## What you should do
Starting at the line that holds "[How to Create" and stopping at the line that holds "ई – पेपर (71, 401)", restate the records below word for word, with both of those lines included.

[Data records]
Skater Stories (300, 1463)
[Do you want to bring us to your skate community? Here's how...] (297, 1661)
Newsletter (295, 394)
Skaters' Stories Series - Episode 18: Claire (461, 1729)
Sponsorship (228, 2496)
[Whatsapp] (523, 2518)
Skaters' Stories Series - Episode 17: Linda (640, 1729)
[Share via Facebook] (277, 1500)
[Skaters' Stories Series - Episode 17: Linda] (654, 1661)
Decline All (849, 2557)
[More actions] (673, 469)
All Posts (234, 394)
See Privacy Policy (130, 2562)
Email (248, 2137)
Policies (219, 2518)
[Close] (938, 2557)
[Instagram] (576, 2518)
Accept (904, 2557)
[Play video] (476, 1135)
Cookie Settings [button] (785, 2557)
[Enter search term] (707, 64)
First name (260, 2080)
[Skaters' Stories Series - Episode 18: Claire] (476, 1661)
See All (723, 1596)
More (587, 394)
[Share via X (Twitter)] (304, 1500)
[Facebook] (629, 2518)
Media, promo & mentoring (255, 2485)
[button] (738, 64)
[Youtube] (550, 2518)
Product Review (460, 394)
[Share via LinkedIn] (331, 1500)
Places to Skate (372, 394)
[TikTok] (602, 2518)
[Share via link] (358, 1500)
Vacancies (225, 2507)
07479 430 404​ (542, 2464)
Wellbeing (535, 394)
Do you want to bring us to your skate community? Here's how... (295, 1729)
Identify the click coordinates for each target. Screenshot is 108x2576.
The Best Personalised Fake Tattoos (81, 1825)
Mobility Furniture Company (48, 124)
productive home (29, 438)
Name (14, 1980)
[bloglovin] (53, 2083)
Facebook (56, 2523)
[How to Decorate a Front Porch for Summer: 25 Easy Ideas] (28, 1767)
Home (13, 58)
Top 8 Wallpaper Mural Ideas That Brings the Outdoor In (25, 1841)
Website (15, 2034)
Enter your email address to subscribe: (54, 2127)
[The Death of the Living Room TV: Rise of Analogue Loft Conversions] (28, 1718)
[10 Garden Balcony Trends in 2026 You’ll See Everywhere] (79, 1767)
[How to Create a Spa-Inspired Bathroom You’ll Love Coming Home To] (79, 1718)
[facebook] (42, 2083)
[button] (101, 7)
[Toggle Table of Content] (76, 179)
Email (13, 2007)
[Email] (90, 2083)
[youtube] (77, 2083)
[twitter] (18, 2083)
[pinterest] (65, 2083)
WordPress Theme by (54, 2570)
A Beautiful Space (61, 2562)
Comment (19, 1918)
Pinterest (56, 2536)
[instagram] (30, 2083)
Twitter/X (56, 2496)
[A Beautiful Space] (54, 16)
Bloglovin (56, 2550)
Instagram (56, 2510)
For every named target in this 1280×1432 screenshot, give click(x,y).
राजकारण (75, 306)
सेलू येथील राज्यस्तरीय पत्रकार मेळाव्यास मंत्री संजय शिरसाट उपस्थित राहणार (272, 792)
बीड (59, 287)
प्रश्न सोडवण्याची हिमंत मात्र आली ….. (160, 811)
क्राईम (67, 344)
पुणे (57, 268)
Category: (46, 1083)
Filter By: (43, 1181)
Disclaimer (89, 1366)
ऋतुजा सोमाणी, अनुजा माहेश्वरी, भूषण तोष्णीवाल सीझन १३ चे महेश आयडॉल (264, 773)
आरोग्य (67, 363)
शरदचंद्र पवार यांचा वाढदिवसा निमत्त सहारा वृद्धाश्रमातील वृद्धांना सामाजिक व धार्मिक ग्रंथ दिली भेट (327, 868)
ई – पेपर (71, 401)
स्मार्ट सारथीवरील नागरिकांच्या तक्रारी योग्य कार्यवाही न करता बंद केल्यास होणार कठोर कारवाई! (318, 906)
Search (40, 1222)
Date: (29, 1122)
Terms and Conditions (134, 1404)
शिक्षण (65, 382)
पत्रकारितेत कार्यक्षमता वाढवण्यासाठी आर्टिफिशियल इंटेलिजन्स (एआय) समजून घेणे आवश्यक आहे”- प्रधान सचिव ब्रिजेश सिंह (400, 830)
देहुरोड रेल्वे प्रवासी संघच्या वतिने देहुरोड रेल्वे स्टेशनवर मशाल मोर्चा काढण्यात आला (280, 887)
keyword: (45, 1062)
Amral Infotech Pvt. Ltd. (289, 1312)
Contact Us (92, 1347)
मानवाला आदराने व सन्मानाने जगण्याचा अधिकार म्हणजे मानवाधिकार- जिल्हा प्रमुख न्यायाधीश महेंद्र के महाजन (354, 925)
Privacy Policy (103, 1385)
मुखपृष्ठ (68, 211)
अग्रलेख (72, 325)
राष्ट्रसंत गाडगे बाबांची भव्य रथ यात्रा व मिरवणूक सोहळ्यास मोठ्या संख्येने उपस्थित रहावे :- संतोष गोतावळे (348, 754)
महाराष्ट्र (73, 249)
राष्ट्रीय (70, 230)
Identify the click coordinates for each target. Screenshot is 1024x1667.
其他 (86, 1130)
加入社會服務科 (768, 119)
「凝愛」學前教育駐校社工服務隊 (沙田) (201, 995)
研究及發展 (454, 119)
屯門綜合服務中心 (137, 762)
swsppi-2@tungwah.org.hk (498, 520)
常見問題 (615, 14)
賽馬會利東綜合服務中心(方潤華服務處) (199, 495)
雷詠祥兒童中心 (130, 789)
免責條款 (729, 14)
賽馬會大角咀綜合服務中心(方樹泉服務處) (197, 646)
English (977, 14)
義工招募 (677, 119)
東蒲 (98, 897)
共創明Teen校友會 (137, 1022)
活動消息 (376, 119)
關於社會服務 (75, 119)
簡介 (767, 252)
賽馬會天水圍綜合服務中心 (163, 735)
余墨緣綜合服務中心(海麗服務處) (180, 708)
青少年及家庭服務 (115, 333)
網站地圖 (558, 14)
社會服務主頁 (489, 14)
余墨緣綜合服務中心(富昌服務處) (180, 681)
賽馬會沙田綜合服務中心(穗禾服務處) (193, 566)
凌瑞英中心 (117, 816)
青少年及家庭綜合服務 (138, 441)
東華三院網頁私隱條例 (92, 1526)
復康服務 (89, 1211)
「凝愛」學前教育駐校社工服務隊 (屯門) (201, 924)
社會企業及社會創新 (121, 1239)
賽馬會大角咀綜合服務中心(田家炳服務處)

## Answer for this exercise
[How to Create a Spa-Inspired Bathroom You’ll Love Coming Home To] (79, 1718)
[facebook] (42, 2083)
[button] (101, 7)
[Toggle Table of Content] (76, 179)
Email (13, 2007)
[Email] (90, 2083)
[youtube] (77, 2083)
[twitter] (18, 2083)
[pinterest] (65, 2083)
WordPress Theme by (54, 2570)
A Beautiful Space (61, 2562)
Comment (19, 1918)
Pinterest (56, 2536)
[instagram] (30, 2083)
Twitter/X (56, 2496)
[A Beautiful Space] (54, 16)
Bloglovin (56, 2550)
Instagram (56, 2510)
For every named target in this 1280×1432 screenshot, give click(x,y).
राजकारण (75, 306)
सेलू येथील राज्यस्तरीय पत्रकार मेळाव्यास मंत्री संजय शिरसाट उपस्थित राहणार (272, 792)
बीड (59, 287)
प्रश्न सोडवण्याची हिमंत मात्र आली ….. (160, 811)
क्राईम (67, 344)
पुणे (57, 268)
Category: (46, 1083)
Filter By: (43, 1181)
Disclaimer (89, 1366)
ऋतुजा सोमाणी, अनुजा माहेश्वरी, भूषण तोष्णीवाल सीझन १३ चे महेश आयडॉल (264, 773)
आरोग्य (67, 363)
शरदचंद्र पवार यांचा वाढदिवसा निमत्त सहारा वृद्धाश्रमातील वृद्धांना सामाजिक व धार्मिक ग्रंथ दिली भेट (327, 868)
ई – पेपर (71, 401)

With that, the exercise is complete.